Victim Tried to Pick up Reptile with BBQ Tongs
A rattlesnake bit a man Saturday evening in the Temescal Canyon area and he was transported to a nearby hospital. Riverside County Animal Services responded and an officer removed the snake.
It was reported that the victim tried to pick up the snake with barbecue tongs and he was bit in the left hand near his thumb. He remained in the hospital on Monday afternoon, but said he was doing “remarkably well” and expected to be released later today. (He said he wanted to remain anonymous.) He said the barbecue tongs were about 14 inches long, but joked in a text message: “Not long enough!”
Firefighters from Riverside County Fire Station No. 64 responded at about 5:15 p.m. to a property on Elderberry Lane in Sycamore Creek, a development just south of Corona. The firefighters provided treatment before the victim went to the hospital in an ambulance.
The rattler was euthanized later Saturday after Officer Mike McGee determined it would not be safe to release the snake near the community.
“We try to release a rattlesnake within one mile of where we remove it from, but it was highly likely this snake might end up in one of the adjacent homes again,” McGee said. “I didn’t believe a routine release would be prudent this time.”
As temperatures have climbed in recent weeks, so have the number of rattlesnake sightings. Officer McGee has responded to at least four calls in the past couples of weeks or so — and safely removed and released two rattlesnakes. One of those releases included a snake very similar in species and size in comparison to the snake from Saturday’s incident.
Reportedly, the victim was trying to remove the snake to protect the children in the area, but Animal Services Commander Chris Mayer advised against using cooking utensils when dealing with dangerous reptiles.
“A coiled rattlesnake can strike the length of its body and the bites are painful and, in some rare cases, fatal,” Mayer said.
Mayer said the public can learn more about what they can do if they encounter a rattlesnake — and how to make a yard more rattlesnake-proof by visiting Animal Services Website.
When Officer McGee arrived at the Sycamore Creek property, the rattlesnake was coiled near some bushes. He used his equipment — tongs that reach about 5 feet — and a humane storage bucket. A crowd had gathered and he said some were surprised he was going to use what some described as “garden tools.”
It should be noted all Riverside County Animal Services officers have been trained to remove properly and safely rattlesnakes. Nonetheless, some officers admit that the heart begins to pump faster.
“There’s always adrenaline,” McGee said. “Every time your alerts are always up. You don’t want to get too comfortable.”
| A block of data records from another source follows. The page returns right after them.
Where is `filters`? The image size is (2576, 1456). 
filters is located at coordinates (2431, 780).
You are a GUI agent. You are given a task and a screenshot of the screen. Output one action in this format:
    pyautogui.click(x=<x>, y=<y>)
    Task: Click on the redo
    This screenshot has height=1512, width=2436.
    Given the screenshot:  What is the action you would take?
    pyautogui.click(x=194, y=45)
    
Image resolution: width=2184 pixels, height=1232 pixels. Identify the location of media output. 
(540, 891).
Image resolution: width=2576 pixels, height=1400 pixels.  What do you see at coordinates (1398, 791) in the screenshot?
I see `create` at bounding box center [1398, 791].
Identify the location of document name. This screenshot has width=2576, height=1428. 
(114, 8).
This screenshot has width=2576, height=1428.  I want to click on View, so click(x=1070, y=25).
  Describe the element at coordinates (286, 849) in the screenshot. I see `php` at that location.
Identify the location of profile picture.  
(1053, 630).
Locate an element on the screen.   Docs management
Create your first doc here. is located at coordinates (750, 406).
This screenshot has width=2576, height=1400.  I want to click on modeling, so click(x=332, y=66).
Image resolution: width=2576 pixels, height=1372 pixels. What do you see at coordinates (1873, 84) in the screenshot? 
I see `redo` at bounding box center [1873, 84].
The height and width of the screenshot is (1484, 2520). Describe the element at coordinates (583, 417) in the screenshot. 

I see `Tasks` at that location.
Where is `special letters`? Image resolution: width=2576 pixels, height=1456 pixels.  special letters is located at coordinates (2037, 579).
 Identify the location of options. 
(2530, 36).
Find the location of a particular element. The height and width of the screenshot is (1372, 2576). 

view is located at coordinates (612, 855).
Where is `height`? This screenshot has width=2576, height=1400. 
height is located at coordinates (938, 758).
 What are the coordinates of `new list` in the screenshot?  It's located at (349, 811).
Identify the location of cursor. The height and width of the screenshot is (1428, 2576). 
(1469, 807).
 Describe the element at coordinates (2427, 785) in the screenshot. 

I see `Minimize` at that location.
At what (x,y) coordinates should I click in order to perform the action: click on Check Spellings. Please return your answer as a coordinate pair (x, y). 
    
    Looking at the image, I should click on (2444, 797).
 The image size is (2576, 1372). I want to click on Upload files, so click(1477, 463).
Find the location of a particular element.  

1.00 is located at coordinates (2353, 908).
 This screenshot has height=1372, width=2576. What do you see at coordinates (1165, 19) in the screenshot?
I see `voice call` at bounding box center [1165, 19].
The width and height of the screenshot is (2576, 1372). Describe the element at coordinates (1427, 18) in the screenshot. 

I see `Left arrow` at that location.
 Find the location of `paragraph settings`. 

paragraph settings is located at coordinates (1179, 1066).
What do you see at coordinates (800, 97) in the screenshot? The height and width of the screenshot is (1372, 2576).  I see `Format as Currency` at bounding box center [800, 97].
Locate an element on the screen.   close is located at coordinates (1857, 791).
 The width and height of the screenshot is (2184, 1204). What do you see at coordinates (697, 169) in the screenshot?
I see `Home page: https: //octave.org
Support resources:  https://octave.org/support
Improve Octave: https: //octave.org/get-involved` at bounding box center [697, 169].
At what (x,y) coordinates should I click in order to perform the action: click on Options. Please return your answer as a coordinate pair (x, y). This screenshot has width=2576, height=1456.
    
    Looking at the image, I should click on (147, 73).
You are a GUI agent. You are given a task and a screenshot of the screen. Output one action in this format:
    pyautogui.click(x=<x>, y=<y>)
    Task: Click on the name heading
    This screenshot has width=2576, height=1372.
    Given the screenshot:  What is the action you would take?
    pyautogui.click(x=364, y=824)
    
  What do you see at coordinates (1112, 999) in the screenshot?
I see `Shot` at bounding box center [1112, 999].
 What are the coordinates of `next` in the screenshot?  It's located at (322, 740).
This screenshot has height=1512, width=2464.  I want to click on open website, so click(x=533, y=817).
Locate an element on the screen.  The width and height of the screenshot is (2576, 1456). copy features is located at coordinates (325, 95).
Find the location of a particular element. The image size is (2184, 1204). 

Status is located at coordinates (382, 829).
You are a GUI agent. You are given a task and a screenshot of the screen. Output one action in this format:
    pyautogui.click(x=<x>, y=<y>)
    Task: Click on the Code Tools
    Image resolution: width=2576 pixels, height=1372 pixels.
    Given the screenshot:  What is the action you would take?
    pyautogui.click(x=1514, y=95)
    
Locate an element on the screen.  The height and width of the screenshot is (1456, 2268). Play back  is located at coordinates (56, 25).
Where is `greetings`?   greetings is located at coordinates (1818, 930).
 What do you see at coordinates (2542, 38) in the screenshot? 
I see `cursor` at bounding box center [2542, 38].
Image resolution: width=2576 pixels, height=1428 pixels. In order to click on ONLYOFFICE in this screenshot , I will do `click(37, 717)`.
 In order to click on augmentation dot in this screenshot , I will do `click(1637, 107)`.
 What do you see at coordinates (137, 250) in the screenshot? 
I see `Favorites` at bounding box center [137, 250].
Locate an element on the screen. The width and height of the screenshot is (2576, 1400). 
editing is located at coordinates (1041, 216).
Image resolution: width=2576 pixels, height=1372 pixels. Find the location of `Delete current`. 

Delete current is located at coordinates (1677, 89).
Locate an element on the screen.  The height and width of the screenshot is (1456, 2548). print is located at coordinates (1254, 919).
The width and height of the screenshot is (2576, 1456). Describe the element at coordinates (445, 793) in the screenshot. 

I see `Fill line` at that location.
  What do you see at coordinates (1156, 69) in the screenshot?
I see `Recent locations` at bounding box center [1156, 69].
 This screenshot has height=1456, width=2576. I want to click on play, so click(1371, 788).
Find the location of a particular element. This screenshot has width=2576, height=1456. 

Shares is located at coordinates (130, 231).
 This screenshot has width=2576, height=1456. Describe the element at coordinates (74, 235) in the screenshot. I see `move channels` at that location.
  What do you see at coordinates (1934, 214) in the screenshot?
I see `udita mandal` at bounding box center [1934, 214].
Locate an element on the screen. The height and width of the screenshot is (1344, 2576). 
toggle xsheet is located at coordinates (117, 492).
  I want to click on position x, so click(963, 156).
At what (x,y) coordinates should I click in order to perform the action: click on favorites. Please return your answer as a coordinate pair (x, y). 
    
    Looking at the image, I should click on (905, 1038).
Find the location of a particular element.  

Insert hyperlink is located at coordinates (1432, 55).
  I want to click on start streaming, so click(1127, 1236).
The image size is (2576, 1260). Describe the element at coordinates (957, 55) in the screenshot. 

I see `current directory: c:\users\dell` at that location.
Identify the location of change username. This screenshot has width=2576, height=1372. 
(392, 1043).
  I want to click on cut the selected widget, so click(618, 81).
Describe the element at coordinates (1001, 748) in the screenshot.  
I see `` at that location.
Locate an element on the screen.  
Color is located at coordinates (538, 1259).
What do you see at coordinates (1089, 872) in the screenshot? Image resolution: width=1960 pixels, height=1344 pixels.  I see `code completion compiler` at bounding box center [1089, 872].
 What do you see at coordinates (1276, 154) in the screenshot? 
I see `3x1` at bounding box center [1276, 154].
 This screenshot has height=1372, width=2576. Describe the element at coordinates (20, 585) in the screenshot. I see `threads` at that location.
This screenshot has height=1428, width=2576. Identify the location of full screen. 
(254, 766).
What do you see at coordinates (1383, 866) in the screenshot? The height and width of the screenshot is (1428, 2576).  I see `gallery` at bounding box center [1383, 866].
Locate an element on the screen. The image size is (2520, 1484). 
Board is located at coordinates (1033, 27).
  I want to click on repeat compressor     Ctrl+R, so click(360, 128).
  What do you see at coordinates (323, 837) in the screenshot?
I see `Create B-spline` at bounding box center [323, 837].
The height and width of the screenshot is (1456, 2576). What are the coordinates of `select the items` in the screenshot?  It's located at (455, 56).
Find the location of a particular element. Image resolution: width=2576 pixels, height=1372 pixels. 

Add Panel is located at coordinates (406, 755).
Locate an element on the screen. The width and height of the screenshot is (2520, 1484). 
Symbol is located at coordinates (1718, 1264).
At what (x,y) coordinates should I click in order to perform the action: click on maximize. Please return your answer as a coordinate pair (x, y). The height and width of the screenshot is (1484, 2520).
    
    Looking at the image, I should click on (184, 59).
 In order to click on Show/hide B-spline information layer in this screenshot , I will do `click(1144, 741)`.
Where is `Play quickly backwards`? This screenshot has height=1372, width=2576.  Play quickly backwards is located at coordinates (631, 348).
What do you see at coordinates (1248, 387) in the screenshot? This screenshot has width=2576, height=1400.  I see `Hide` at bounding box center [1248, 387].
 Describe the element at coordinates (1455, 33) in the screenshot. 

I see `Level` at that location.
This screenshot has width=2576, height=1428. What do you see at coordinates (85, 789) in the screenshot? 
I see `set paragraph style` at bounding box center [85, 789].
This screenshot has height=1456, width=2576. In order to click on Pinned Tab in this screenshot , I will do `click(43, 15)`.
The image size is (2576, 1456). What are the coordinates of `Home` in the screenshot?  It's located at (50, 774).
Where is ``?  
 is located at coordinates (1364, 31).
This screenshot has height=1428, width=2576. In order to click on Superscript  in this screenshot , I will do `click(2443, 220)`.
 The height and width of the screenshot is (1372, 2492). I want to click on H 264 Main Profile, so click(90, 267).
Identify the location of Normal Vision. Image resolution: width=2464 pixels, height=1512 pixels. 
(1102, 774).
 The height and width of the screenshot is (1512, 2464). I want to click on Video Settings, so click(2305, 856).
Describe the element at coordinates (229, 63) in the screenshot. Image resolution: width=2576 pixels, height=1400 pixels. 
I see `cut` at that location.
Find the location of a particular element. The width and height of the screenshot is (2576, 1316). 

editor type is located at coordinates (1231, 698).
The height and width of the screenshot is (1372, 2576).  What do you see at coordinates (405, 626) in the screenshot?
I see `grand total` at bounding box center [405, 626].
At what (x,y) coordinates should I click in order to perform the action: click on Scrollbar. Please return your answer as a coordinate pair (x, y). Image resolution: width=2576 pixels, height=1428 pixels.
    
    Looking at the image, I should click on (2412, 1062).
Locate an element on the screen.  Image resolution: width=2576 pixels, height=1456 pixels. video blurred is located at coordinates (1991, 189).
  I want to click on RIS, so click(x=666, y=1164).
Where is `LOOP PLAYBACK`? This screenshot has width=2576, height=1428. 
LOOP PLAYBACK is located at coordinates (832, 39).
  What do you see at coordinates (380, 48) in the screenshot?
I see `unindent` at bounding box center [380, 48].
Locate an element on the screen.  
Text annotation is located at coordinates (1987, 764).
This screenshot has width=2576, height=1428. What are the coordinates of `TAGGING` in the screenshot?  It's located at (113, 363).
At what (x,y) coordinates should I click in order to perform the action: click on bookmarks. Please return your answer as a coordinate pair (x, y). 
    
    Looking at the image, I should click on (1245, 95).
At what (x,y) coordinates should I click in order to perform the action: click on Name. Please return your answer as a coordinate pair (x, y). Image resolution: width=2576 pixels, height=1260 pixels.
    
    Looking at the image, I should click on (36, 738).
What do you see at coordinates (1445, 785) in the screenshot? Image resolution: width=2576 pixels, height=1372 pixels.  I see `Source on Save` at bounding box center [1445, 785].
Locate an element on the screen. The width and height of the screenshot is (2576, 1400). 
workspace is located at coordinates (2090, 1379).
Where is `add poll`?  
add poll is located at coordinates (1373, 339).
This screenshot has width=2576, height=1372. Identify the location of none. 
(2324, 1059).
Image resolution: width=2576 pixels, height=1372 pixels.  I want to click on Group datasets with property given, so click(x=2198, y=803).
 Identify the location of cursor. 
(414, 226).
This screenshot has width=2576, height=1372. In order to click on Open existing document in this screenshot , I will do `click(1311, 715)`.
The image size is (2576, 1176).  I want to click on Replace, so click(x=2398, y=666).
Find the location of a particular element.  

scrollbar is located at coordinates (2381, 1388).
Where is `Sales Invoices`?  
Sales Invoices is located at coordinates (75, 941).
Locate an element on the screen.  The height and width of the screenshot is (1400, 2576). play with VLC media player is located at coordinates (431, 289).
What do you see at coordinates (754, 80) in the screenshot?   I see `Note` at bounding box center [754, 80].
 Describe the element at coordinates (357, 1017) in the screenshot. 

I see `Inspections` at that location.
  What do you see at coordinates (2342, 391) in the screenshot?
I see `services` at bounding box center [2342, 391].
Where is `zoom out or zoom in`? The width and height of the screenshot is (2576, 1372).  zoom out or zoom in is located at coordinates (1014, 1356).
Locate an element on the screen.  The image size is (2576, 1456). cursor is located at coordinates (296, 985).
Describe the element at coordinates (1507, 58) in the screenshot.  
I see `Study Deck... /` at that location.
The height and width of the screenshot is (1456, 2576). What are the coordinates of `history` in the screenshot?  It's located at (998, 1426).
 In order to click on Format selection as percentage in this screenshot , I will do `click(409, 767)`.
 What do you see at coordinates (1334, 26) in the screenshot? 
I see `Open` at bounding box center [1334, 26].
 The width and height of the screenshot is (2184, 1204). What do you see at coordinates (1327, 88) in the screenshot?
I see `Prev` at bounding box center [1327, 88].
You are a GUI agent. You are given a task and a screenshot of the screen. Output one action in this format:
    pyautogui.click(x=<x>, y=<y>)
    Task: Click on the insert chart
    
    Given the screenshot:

Many people had their phones out to take photos and video footage of his interactions with the snake, he said. He reached for the reptile, captured it, but was concerned about how tight he had the snake. “One man had gotten too close with his phone and I had to tell him to move back because I wasn’t sure if I had a firm grip,” McGee said.
Once he had the tongs around the snake, it wiggled and flailed, “much like a bass does when caught on a line,” he said. McGee placed the snake in the bucket and shook it loose and then placed the lid on top.
Some people cheered his efforts and said it was the biggest incident that had happened in their area for a very long time.
“Some of the children were saying, ‘bye, Mr. Snake,’” McGee said.